Keine Frage, rein von den Zahlen her müsste der „Effzeh“ in der Tabelle ganz woanders stehen. 154 Torschüsse verzeichnet die Stuber-Elf im bisherigen Saisonverlauf - und damit sage und schreibe 48 mehr als Fürth, die den zweithöchsten Wert aufweisen. Auch bei den Expected-Goals liegt Köln (19,1) mit einem riesigen Abstand vor den ersten Verfolgern Düsseldorf (12,7) und Elversberg (12,6). Das Problem: Hinten aber führt fast jeder Angriff des Gegners zu einer Großchance, bei fast jeder Flanke brennt es im Strafraum lichterloh. Ein Thema, das sich durchzieht.
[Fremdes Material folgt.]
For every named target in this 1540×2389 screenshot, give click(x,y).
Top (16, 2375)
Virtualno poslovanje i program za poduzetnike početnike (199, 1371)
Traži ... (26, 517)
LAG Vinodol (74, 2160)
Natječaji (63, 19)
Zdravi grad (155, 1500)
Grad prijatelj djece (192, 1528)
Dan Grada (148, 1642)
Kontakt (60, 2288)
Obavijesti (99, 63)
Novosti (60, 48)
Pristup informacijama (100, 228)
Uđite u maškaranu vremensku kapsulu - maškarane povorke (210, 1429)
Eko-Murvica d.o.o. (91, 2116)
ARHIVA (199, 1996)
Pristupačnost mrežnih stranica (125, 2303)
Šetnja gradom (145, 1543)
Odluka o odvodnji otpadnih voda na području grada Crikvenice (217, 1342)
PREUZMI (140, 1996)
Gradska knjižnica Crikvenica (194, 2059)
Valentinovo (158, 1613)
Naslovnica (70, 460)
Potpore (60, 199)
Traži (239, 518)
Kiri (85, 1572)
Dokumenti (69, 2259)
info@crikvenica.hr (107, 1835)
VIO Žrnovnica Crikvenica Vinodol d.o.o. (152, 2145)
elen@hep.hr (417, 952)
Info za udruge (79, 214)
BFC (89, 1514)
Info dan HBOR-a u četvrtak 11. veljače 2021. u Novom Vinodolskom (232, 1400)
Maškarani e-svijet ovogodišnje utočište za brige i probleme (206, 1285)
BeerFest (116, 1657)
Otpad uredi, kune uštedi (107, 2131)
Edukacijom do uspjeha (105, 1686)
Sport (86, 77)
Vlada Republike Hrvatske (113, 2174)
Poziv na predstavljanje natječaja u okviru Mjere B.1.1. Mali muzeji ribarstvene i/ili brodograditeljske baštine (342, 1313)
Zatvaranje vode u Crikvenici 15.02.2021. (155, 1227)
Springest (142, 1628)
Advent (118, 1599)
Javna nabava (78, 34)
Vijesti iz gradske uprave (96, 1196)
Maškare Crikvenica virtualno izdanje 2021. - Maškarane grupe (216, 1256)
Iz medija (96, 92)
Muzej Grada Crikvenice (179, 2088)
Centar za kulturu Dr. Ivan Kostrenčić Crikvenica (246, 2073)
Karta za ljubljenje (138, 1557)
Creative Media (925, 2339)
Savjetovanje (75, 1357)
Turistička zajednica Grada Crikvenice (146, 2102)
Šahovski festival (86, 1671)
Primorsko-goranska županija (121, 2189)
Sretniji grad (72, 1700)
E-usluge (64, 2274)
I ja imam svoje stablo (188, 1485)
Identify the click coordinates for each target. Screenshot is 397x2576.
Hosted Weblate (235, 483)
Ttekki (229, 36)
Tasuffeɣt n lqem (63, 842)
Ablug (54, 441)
Harte Köln-Kritik von Terodde
Simon Terodde, der in seiner Karriere zweimal für die Rheinländer auf Torejagd ging, drückte es drastisch aus. „Ich habe das Gefühl, die Kölner treffen sich und spielen Fußball wie auf dem Bolzplatz. Man will ein bisschen Spaß haben. In den ersten 20 Minuten sah das auch gut aus, aber ich sehe keinen roten Faden im Spiel“, kritisierte der frühere Profi und heutige TV-Experte bei Sky.
Zuvor getätigte Aussagen von Kapitän Timo Hübers, der sagte, das Team habe einen „super offensiven Ansatz“ und schaffe es nur nicht, diese Führung über die Zeit zu bringen, konnte er nicht teilen.
„Ich muss Timo Hübers ein bisschen widersprechen, da gehört schon mehr dazu“, betonte Terodde. „Das muss man aufarbeiten, das war jetzt nicht zum ersten Mal der Fall. Da hat man einen richtigen Schlag gegen die Fresse bekommen. Ich bin gespannt, wie man das analysieren wird.“
Dem Rekordschützen der 2. Liga fehle vor allem die nötige Seriosität im Kölner Spiel und ein Profi, der die junge Mannschaft auch nach Gegentoren an die Hand nimmt. Stattdessen würde Köln die Defensive vernachlässigen und nur noch „vogelwild“ in Richtung des gegnerischen Kastens spielen, was dann zu so einem wilden Ergebnis wie gegen Karlsruhe führe.
Wieso Köln am „großen Ganzen“ festhalten möchte
Einen eigenen Vorsprung verspielte der Traditionsklub nebenbei nicht nur gegen den KSC, sondern schon gegen Düsseldorf, Magdeburg und Elversberg. Dass dies am 7. Spieltag bereits zum vierten Mal geschah, quittierten die Fans im Rhein-Energie-Stadion am Sonntag nach dem Spielschluss mit überdeutlichen Pfiffen.
Die anfängliche Euphorie, die durch den Verbleib vieler Leistungsträger entfacht wurde, scheint Geschichte zu sein. Eher muss der „Effzeh“ aufpassen, nicht im grauen Mittelfeld der Tabellen stehenzubleiben. Das Pulverfass im oft so unruhigen Kölner Umfeld, es brodelte vielleicht noch nicht, es knistert aber zumindest wieder.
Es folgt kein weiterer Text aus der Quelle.